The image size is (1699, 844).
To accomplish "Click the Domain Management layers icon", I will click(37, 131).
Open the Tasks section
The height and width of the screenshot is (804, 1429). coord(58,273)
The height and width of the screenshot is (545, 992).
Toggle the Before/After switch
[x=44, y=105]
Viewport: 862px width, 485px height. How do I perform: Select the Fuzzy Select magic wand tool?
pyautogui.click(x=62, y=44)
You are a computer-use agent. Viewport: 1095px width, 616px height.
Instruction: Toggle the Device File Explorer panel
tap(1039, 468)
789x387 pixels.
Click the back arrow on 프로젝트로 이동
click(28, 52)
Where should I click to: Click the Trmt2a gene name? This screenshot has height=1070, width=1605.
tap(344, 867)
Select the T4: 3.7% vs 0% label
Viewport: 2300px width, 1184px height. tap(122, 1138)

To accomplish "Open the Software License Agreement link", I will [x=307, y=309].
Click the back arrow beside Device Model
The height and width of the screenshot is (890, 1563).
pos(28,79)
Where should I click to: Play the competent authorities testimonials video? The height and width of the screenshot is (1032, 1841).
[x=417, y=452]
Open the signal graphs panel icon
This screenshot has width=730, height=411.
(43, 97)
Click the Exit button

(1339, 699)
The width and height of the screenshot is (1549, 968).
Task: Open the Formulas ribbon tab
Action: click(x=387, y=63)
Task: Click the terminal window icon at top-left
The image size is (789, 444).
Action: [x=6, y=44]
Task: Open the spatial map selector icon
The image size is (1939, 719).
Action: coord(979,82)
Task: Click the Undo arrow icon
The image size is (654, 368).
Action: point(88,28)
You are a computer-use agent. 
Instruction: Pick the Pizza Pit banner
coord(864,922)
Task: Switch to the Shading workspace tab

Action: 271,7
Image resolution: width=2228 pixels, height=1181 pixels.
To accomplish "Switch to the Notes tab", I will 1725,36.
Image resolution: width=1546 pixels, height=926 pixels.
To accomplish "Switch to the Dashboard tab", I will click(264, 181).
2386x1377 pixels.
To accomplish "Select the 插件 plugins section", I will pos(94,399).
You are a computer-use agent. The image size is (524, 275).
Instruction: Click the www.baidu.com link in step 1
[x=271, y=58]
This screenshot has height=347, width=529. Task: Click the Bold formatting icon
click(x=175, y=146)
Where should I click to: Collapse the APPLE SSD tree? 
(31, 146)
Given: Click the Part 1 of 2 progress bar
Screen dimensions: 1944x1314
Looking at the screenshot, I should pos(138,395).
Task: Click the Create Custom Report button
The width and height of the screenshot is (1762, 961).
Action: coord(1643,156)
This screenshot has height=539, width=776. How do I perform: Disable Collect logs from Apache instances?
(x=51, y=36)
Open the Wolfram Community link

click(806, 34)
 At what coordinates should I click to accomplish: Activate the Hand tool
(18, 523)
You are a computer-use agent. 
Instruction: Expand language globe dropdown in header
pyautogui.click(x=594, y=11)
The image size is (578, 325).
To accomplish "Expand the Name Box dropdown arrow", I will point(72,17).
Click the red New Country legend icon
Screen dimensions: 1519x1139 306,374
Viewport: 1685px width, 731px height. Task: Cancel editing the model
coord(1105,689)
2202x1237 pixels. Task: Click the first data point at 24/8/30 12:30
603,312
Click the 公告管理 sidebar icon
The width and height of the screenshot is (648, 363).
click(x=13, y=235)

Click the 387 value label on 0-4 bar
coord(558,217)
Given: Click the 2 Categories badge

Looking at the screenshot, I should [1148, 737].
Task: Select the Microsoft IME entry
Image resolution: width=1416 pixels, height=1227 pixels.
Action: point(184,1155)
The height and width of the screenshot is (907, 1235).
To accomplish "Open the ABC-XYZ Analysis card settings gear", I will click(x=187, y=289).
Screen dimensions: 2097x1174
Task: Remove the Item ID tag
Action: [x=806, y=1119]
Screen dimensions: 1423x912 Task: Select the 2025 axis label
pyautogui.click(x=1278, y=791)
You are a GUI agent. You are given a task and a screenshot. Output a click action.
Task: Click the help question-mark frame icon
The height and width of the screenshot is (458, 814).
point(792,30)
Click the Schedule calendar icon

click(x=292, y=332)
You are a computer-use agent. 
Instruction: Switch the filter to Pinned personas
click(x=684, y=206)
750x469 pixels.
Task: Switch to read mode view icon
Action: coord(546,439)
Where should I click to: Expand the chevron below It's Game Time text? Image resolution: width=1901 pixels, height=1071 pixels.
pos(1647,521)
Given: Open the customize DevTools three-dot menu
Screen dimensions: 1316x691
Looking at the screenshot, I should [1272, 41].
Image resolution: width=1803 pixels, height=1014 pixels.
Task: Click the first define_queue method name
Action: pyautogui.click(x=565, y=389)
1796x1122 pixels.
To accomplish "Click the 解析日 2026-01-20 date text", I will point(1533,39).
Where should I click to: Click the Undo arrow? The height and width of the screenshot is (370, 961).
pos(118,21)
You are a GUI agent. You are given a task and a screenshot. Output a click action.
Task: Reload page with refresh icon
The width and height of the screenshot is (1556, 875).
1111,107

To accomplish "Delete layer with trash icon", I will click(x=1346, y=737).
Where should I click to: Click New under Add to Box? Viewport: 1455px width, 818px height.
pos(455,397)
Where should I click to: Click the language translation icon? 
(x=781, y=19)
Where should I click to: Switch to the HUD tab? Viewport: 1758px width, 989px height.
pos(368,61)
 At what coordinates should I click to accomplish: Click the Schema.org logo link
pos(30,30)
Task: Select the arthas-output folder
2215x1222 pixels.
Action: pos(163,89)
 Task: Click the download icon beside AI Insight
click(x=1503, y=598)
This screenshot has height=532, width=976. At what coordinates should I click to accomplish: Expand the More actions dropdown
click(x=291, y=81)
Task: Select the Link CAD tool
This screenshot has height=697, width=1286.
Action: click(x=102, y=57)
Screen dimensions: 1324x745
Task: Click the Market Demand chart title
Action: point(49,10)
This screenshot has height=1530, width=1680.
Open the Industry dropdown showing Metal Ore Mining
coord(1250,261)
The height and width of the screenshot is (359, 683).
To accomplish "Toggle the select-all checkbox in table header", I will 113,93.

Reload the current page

*Task to complete*
Your answer should be the full set of records above, restated exactly.

*Problem solution*
The image size is (1699, 844).
To accomplish "Click the Domain Management layers icon", I will click(37, 131).
Open the Tasks section
The height and width of the screenshot is (804, 1429). coord(58,273)
The height and width of the screenshot is (545, 992).
Toggle the Before/After switch
[x=44, y=105]
Viewport: 862px width, 485px height. How do I perform: Select the Fuzzy Select magic wand tool?
pyautogui.click(x=62, y=44)
You are a computer-use agent. Viewport: 1095px width, 616px height.
Instruction: Toggle the Device File Explorer panel
tap(1039, 468)
789x387 pixels.
Click the back arrow on 프로젝트로 이동
click(28, 52)
Where should I click to: Click the Trmt2a gene name? This screenshot has height=1070, width=1605.
tap(344, 867)
Select the T4: 3.7% vs 0% label
Viewport: 2300px width, 1184px height. tap(122, 1138)

To accomplish "Open the Software License Agreement link", I will [x=307, y=309].
Click the back arrow beside Device Model
The height and width of the screenshot is (890, 1563).
pos(28,79)
Where should I click to: Play the competent authorities testimonials video? The height and width of the screenshot is (1032, 1841).
[x=417, y=452]
Open the signal graphs panel icon
This screenshot has width=730, height=411.
(43, 97)
Click the Exit button

(1339, 699)
The width and height of the screenshot is (1549, 968).
Task: Open the Formulas ribbon tab
Action: click(x=387, y=63)
Task: Click the terminal window icon at top-left
The image size is (789, 444).
Action: [x=6, y=44]
Task: Open the spatial map selector icon
The image size is (1939, 719).
Action: coord(979,82)
Task: Click the Undo arrow icon
The image size is (654, 368).
Action: point(88,28)
You are a computer-use agent. 
Instruction: Pick the Pizza Pit banner
coord(864,922)
Task: Switch to the Shading workspace tab

Action: 271,7
Image resolution: width=2228 pixels, height=1181 pixels.
To accomplish "Switch to the Notes tab", I will 1725,36.
Image resolution: width=1546 pixels, height=926 pixels.
To accomplish "Switch to the Dashboard tab", I will click(264, 181).
2386x1377 pixels.
To accomplish "Select the 插件 plugins section", I will pos(94,399).
You are a computer-use agent. The image size is (524, 275).
Instruction: Click the www.baidu.com link in step 1
[x=271, y=58]
This screenshot has height=347, width=529. Task: Click the Bold formatting icon
click(x=175, y=146)
Where should I click to: Collapse the APPLE SSD tree? 
(31, 146)
Given: Click the Part 1 of 2 progress bar
Screen dimensions: 1944x1314
Looking at the screenshot, I should pos(138,395).
Task: Click the Create Custom Report button
The width and height of the screenshot is (1762, 961).
Action: coord(1643,156)
This screenshot has height=539, width=776. How do I perform: Disable Collect logs from Apache instances?
(x=51, y=36)
Open the Wolfram Community link

click(806, 34)
 At what coordinates should I click to accomplish: Activate the Hand tool
(18, 523)
You are a computer-use agent. 
Instruction: Expand language globe dropdown in header
pyautogui.click(x=594, y=11)
The image size is (578, 325).
To accomplish "Expand the Name Box dropdown arrow", I will point(72,17).
Click the red New Country legend icon
Screen dimensions: 1519x1139 306,374
Viewport: 1685px width, 731px height. Task: Cancel editing the model
coord(1105,689)
2202x1237 pixels. Task: Click the first data point at 24/8/30 12:30
603,312
Click the 公告管理 sidebar icon
The width and height of the screenshot is (648, 363).
click(x=13, y=235)

Click the 387 value label on 0-4 bar
coord(558,217)
Given: Click the 2 Categories badge

Looking at the screenshot, I should [1148, 737].
Task: Select the Microsoft IME entry
Image resolution: width=1416 pixels, height=1227 pixels.
Action: point(184,1155)
The height and width of the screenshot is (907, 1235).
To accomplish "Open the ABC-XYZ Analysis card settings gear", I will click(x=187, y=289).
Screen dimensions: 2097x1174
Task: Remove the Item ID tag
Action: [x=806, y=1119]
Screen dimensions: 1423x912 Task: Select the 2025 axis label
pyautogui.click(x=1278, y=791)
You are a GUI agent. You are given a task and a screenshot. Output a click action.
Task: Click the help question-mark frame icon
The height and width of the screenshot is (458, 814).
point(792,30)
Click the Schedule calendar icon

click(x=292, y=332)
You are a computer-use agent. 
Instruction: Switch the filter to Pinned personas
click(x=684, y=206)
750x469 pixels.
Task: Switch to read mode view icon
Action: coord(546,439)
Where should I click to: Expand the chevron below It's Game Time text? Image resolution: width=1901 pixels, height=1071 pixels.
pos(1647,521)
Given: Open the customize DevTools three-dot menu
Screen dimensions: 1316x691
Looking at the screenshot, I should [1272, 41].
Image resolution: width=1803 pixels, height=1014 pixels.
Task: Click the first define_queue method name
Action: pyautogui.click(x=565, y=389)
1796x1122 pixels.
To accomplish "Click the 解析日 2026-01-20 date text", I will point(1533,39).
Where should I click to: Click the Undo arrow? The height and width of the screenshot is (370, 961).
pos(118,21)
You are a GUI agent. You are given a task and a screenshot. Output a click action.
Task: Reload page with refresh icon
The width and height of the screenshot is (1556, 875).
1111,107

To accomplish "Delete layer with trash icon", I will click(x=1346, y=737).
Where should I click to: Click New under Add to Box? Viewport: 1455px width, 818px height.
pos(455,397)
Where should I click to: Click the language translation icon? 
(x=781, y=19)
Where should I click to: Switch to the HUD tab? Viewport: 1758px width, 989px height.
pos(368,61)
 At what coordinates should I click to accomplish: Click the Schema.org logo link
pos(30,30)
Task: Select the arthas-output folder
2215x1222 pixels.
Action: pos(163,89)
 Task: Click the download icon beside AI Insight
click(x=1503, y=598)
This screenshot has height=532, width=976. At what coordinates should I click to accomplish: Expand the More actions dropdown
click(x=291, y=81)
Task: Select the Link CAD tool
This screenshot has height=697, width=1286.
Action: click(x=102, y=57)
Screen dimensions: 1324x745
Task: Click the Market Demand chart title
Action: point(49,10)
This screenshot has height=1530, width=1680.
Open the Industry dropdown showing Metal Ore Mining
coord(1250,261)
The height and width of the screenshot is (359, 683).
To accomplish "Toggle the select-all checkbox in table header", I will 113,93.

Reload the current page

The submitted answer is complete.